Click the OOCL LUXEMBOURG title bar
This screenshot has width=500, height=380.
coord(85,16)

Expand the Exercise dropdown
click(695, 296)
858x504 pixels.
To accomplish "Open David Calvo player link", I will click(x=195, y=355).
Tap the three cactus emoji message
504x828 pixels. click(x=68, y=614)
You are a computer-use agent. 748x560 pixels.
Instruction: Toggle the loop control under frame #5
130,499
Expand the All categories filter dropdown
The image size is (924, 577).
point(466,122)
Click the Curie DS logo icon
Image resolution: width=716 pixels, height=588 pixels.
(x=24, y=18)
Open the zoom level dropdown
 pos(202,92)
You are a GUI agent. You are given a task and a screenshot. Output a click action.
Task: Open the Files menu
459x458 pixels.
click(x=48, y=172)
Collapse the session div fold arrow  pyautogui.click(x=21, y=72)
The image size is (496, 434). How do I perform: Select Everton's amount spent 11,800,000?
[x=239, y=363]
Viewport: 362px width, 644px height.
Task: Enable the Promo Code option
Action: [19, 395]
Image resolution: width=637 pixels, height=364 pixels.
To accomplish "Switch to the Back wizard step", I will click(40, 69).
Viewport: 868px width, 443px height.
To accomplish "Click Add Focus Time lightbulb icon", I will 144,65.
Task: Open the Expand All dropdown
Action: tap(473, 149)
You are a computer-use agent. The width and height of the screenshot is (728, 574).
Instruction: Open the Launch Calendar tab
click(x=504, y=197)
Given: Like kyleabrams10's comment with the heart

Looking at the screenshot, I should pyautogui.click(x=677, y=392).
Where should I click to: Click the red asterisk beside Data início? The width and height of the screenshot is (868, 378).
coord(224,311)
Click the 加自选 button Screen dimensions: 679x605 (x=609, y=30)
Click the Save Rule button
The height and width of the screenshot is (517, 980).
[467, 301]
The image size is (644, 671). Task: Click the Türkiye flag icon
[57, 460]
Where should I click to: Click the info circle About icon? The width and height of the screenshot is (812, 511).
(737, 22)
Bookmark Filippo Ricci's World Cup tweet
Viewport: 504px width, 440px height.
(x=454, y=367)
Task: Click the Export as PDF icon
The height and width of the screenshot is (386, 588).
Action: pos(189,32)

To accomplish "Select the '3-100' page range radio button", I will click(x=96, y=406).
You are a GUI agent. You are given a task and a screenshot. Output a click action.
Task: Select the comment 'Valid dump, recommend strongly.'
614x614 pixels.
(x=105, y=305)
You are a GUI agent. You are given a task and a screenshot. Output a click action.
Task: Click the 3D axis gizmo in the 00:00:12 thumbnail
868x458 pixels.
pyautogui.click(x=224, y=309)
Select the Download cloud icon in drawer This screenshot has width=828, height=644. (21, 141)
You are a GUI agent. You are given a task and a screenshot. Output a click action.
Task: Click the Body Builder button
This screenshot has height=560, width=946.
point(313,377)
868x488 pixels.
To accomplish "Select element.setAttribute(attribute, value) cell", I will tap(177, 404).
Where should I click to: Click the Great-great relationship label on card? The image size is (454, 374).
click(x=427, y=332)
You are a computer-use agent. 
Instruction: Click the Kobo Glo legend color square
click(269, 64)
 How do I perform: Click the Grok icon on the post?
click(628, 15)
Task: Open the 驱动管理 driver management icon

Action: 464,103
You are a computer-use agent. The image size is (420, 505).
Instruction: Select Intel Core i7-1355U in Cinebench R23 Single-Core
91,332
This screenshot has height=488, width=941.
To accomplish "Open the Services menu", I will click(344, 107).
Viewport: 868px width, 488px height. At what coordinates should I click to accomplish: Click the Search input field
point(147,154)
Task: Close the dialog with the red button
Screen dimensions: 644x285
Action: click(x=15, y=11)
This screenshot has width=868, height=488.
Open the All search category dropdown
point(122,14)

= = =

▸ **What is required**
Output the material above exactly. Omit nothing.

▸ **Final answer**
Click the OOCL LUXEMBOURG title bar
This screenshot has width=500, height=380.
coord(85,16)

Expand the Exercise dropdown
click(695, 296)
858x504 pixels.
To accomplish "Open David Calvo player link", I will click(x=195, y=355).
Tap the three cactus emoji message
504x828 pixels. click(x=68, y=614)
You are a computer-use agent. 748x560 pixels.
Instruction: Toggle the loop control under frame #5
130,499
Expand the All categories filter dropdown
The image size is (924, 577).
point(466,122)
Click the Curie DS logo icon
Image resolution: width=716 pixels, height=588 pixels.
(x=24, y=18)
Open the zoom level dropdown
 pos(202,92)
You are a GUI agent. You are given a task and a screenshot. Output a click action.
Task: Open the Files menu
459x458 pixels.
click(x=48, y=172)
Collapse the session div fold arrow  pyautogui.click(x=21, y=72)
The image size is (496, 434). How do I perform: Select Everton's amount spent 11,800,000?
[x=239, y=363]
Viewport: 362px width, 644px height.
Task: Enable the Promo Code option
Action: [19, 395]
Image resolution: width=637 pixels, height=364 pixels.
To accomplish "Switch to the Back wizard step", I will click(40, 69).
Viewport: 868px width, 443px height.
To accomplish "Click Add Focus Time lightbulb icon", I will 144,65.
Task: Open the Expand All dropdown
Action: tap(473, 149)
You are a computer-use agent. The width and height of the screenshot is (728, 574).
Instruction: Open the Launch Calendar tab
click(x=504, y=197)
Given: Like kyleabrams10's comment with the heart

Looking at the screenshot, I should pyautogui.click(x=677, y=392).
Where should I click to: Click the red asterisk beside Data início? The width and height of the screenshot is (868, 378).
coord(224,311)
Click the 加自选 button Screen dimensions: 679x605 (x=609, y=30)
Click the Save Rule button
The height and width of the screenshot is (517, 980).
[467, 301]
The image size is (644, 671). Task: Click the Türkiye flag icon
[57, 460]
Where should I click to: Click the info circle About icon? The width and height of the screenshot is (812, 511).
(737, 22)
Bookmark Filippo Ricci's World Cup tweet
Viewport: 504px width, 440px height.
(x=454, y=367)
Task: Click the Export as PDF icon
The height and width of the screenshot is (386, 588).
Action: pos(189,32)

To accomplish "Select the '3-100' page range radio button", I will click(x=96, y=406).
You are a GUI agent. You are given a task and a screenshot. Output a click action.
Task: Select the comment 'Valid dump, recommend strongly.'
614x614 pixels.
(x=105, y=305)
You are a GUI agent. You are given a task and a screenshot. Output a click action.
Task: Click the 3D axis gizmo in the 00:00:12 thumbnail
868x458 pixels.
pyautogui.click(x=224, y=309)
Select the Download cloud icon in drawer This screenshot has width=828, height=644. (21, 141)
You are a GUI agent. You are given a task and a screenshot. Output a click action.
Task: Click the Body Builder button
This screenshot has height=560, width=946.
point(313,377)
868x488 pixels.
To accomplish "Select element.setAttribute(attribute, value) cell", I will tap(177, 404).
Where should I click to: Click the Great-great relationship label on card? The image size is (454, 374).
click(x=427, y=332)
You are a computer-use agent. 
Instruction: Click the Kobo Glo legend color square
click(269, 64)
 How do I perform: Click the Grok icon on the post?
click(628, 15)
Task: Open the 驱动管理 driver management icon

Action: 464,103
You are a computer-use agent. The image size is (420, 505).
Instruction: Select Intel Core i7-1355U in Cinebench R23 Single-Core
91,332
This screenshot has height=488, width=941.
To accomplish "Open the Services menu", I will click(344, 107).
Viewport: 868px width, 488px height. At what coordinates should I click to accomplish: Click the Search input field
point(147,154)
Task: Close the dialog with the red button
Screen dimensions: 644x285
Action: click(x=15, y=11)
This screenshot has width=868, height=488.
Open the All search category dropdown
point(122,14)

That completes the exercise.